Mr. Turner said he had not been convinced “whether or not this actually is assessed material and whether or not it rises to the extent of the best classified material,” despite the documents released by the court.

“I’d be very surprised if he has actual documents that rise to the extent of an instantaneous national security threat,” Mr. Turner said.

Two of the laws referred to within the search warrant, nevertheless, make the taking or concealment of presidency records a criminal offense no matter whether or not they are related to national security. The third, which bars the unauthorized retention of fabric with restricted national security information, applies whether or not the fabric is assessed.
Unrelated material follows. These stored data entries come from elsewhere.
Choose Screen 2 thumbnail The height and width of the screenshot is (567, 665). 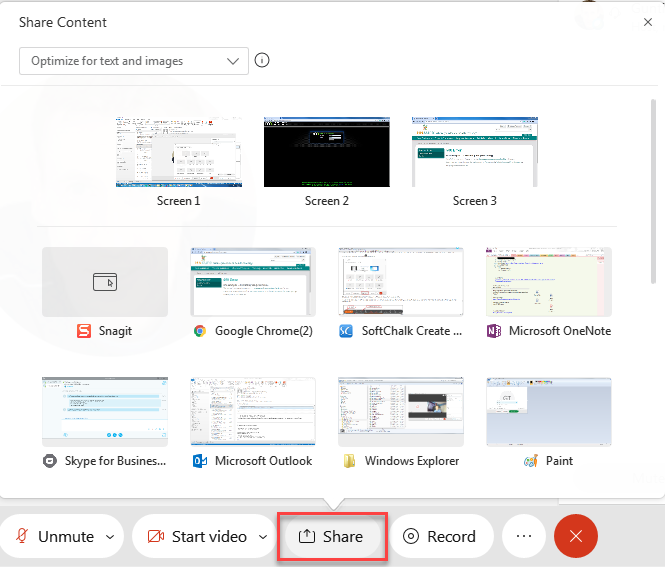click(327, 152)
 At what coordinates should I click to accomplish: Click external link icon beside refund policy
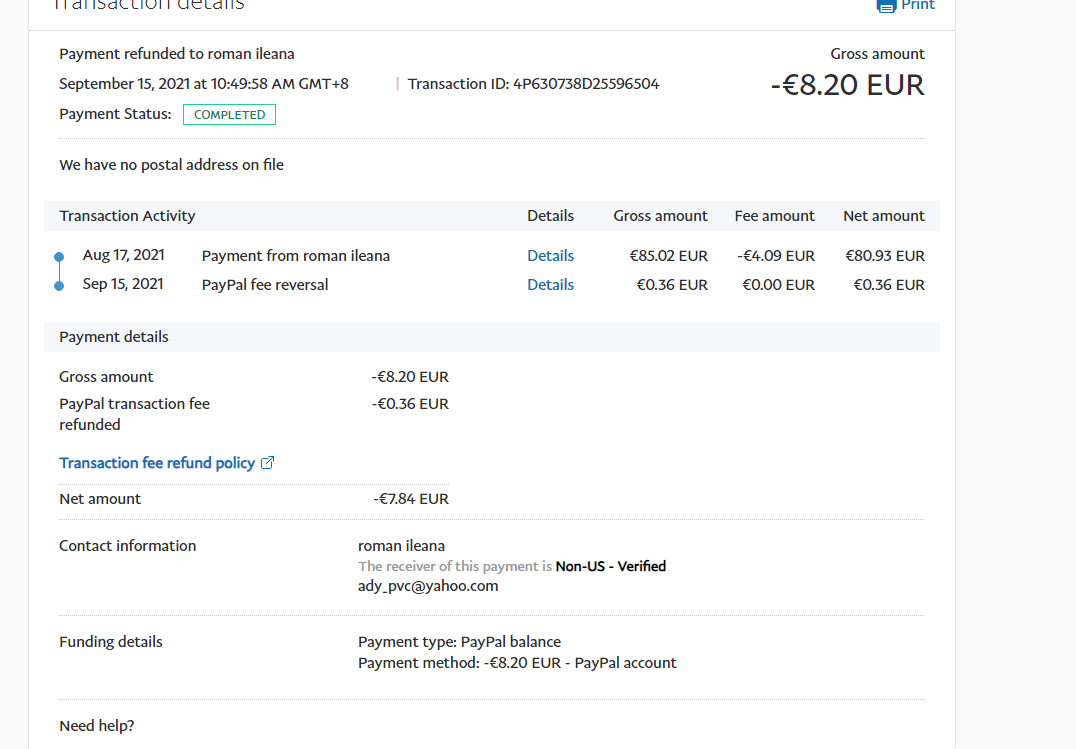tap(267, 463)
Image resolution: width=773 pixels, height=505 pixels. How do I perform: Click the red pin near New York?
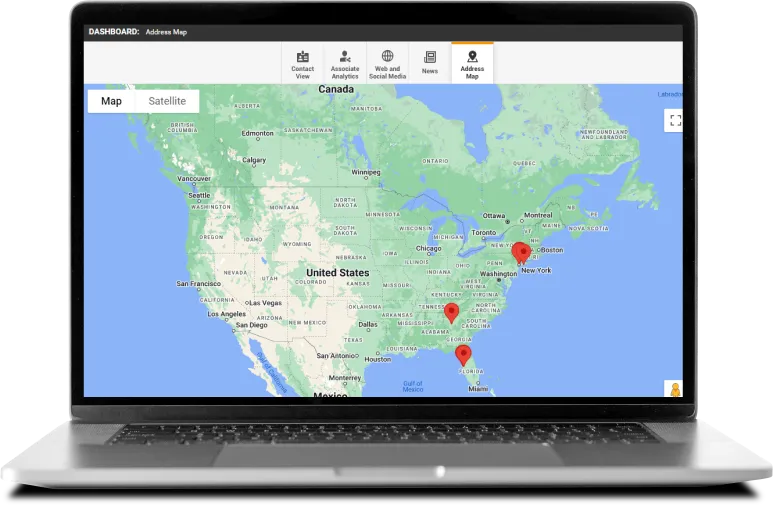click(521, 252)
The Republican leaders within the Senate and the House, Senator Mitch McConnell of Kentucky and Representative Kevin McCarthy of California, have also said that Mr. Garland needs to supply answers.

Mr. Garland, for his part, held a news conference on Thursday defending the way in which the Justice Department has handled the case.

“Upholding the rule of law means applying the law evenly, without fear or favor,” he said. “Under my watch that’s precisely what the Justice Department is doing.”

The White House, attempting to avoid the looks of partisan interference, has been reluctant to comment on the investigation. “We don’t interfere. We don’t get briefed,” Karine Jean-Pierre, the White House press secretary, said on ABC’s “This Week,” adding, “We’re going to let Merrick Garland speak for himself and his department.”

But other Democrats immediately seized on Republicans’ anti-law enforcement statements.

“I assumed within the old days the Republican Party used to face with law enforcement,” Senator Amy Klobuchar, Democrat of Minnesota, said on NBC’s “Meet the Press.” “And I hope a few of them do today because this type of rhetoric could be very dangerous to our country.”

She identified that when she reviews classified documents she must accomplish that in a secure room. “I can’t even wear my Fitbit,” she said.

Representatives Adam B. Schiff, Democrat of California and the chairman of the Intelligence Committee, and Carolyn B. Maloney, Democrat of Latest York and the chairwoman of the Oversight Committee, have called for the director of national intelligence to conduct an “immediate review and damage assessment” and supply a classified briefing to Congress in regards to the potential harm done to national security by Mr. Trump’s handling of documents.

“The undeniable fact that they were in an unsecure place that’s guarded with nothing greater than a padlock or whatever security they’d at a hotel is deeply alarming,” Mr. Schiff said on “Face the Nation.”

Senator Rob Portman of Ohio, the highest Republican on the Homeland Security Committee, called on his panel to scrutinize Mr. Garland’s actions.

“Never has a former president and potential political opponent to the sitting president been subject to such a search,” Mr. Portman said in an announcement. “The attorney general and the F.B.I. should now display unprecedented transparency and explain to the American people why they authorized the raid.”

Senator Mike Rounds, Republican of South Dakota, took an identical approach.

“I’m not one in every of the individuals on the market that claims that, you recognize, ‘Immediately attack the F.B.I. or the Justice Department,’” he said on “Meet the Press.”

“But,” he added, “I feel it’s very necessary long run for the Justice Department, now that they’ve done this, that they show that this was not only a fishing expedition.”

Zolan Kanno-Youngs contributed reporting.